By now, most everyone has heard of the attempt from Brad Torgeson, Vox Dei, and their zombie slaves to take over the Hugo Awards. The reason for this is because, they say, science fiction and fantasy have become too liberal. We aren't writing about good old fashioned space ships and aliens or barbarians with axes; we're taking liberal stances on issues like feminism and gay rights. How? Apparently by creating female characters who act like actual people instead of door mats or lottery prizes and by actually including LGBT characters in the books.
This is what Torgeson wrote:
A few decades ago, if you saw a lovely spaceship on a book cover, with a gorgeous planet in the background, you could be pretty sure you were going to get a rousing space adventure featuring starships and distant, amazing worlds. If you saw a barbarian swinging an axe? You were going to get a rousing fantasy epic with broad-chested heroes who slay monsters, and run off with beautiful women. Battle-armored interstellar jump troops shooting up alien invaders? Yup. A gritty military SF war story, where the humans defeat the odds and save the Earth. And so on, and so forth.These days, you can’t be sure.
The book has a spaceship on the cover, but is it really going to be a story about space exploration and pioneering derring-do? Or is the story merely about racial prejudice and exploitation, with interplanetary or interstellar trappings?
There’s a sword-swinger on the cover, but is it really about knights battling dragons? Or are the dragons suddenly the good guys, and the sword-swingers are the oppressive colonizers of Dragon Land?
A planet, framed by a galactic backdrop. Could it be an actual bona fide space opera? Heroes and princesses and laser blasters? No, wait. It’s about sexism and the oppression of women.
Finally, a book with a painting of a person wearing a mechanized suit of armor! Holding a rifle! War story ahoy! Nope, wait. It’s actually about gay and transgender issues.
Or it could be about the evils of capitalism and the despotism of the wealthy.
Do you see what I am trying to say here?
I do, Brad. You're trying to say that you're stuck in a distant past, that literature and audiences have moved ahead without you, that modern audiences want something with depth and power, while you want something on the level of the first season of Scooby Doo.
I've been accused of this myself, I suppose. At least one reviewer wrote of IRON AXE that he loved the book until "the gay character" shows up and the book suddenly becomes "political."
So a book about a young man who fights against being labeled an outcast and who tries to make the world a better place for all people suddenly becomes political ONLY when a gay character arrives on the scene. Huh.
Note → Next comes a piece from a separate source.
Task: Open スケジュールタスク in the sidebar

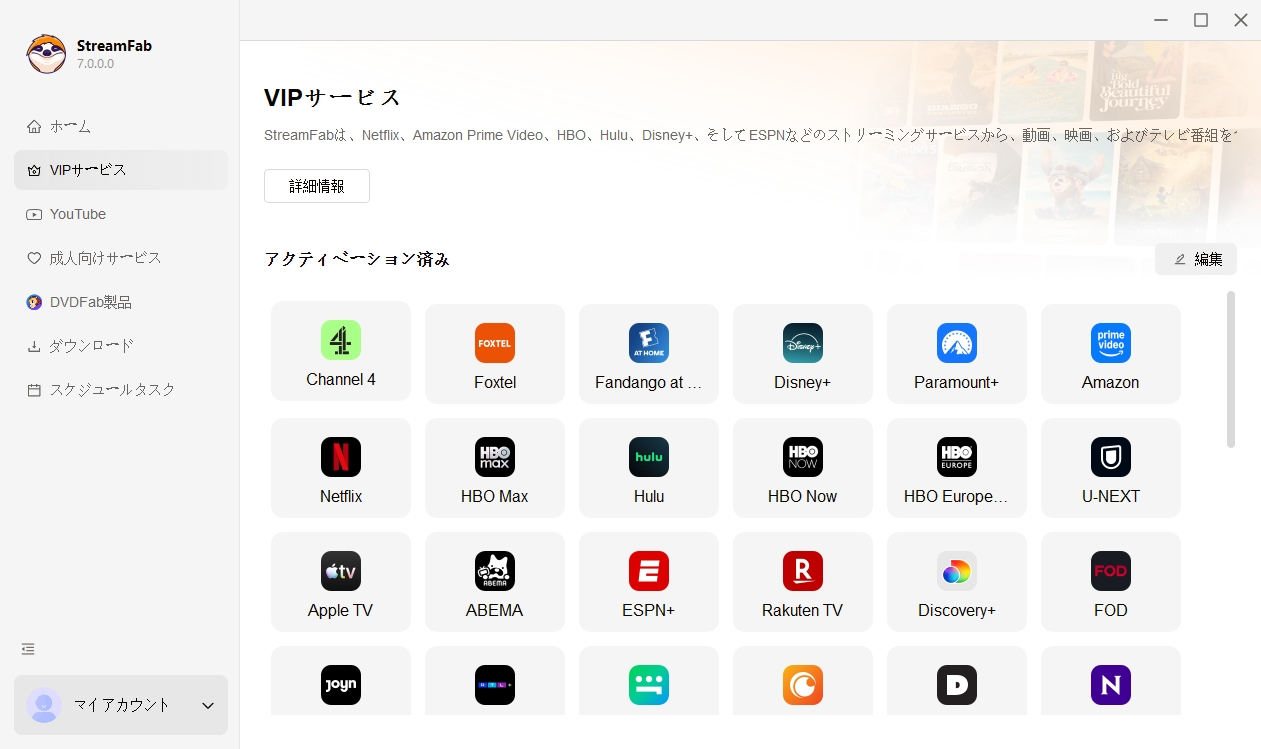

Anyway, Torgeson, Dei, and their zombies have managed to bung up the Hugo ballot, and now they're saying that if the other Hugo voters band together and force a "no award," they'll destroy the Hugos forever.
I'm laughing at them. Their threats sounds like bad comic book writing for a cheesy super-villain. "Bow down to the power of Vox Dei, WorldCon, or the zombie horde will destroy your precious Hugo once and for all! Mwah ha ha ha!"
Geez, dude. I'm really sorry about the size of your penis.
Here's the thing: Torgeson and Dei are doomed to failure. Sure, they've messed up the award this year, and that really, really sucks for the people who are legitimately on the ballot and those who SHOULD have been on the ballot but got bumped off it. But past this? Dei and Torgeson are operating with manufactured outrage, a fake anger. It's really hard to keep that kind of momentum going, especially when there's a full year break. It'll die down, and these two will fade into obscurity.
And that's really their greatest fear, isn't it?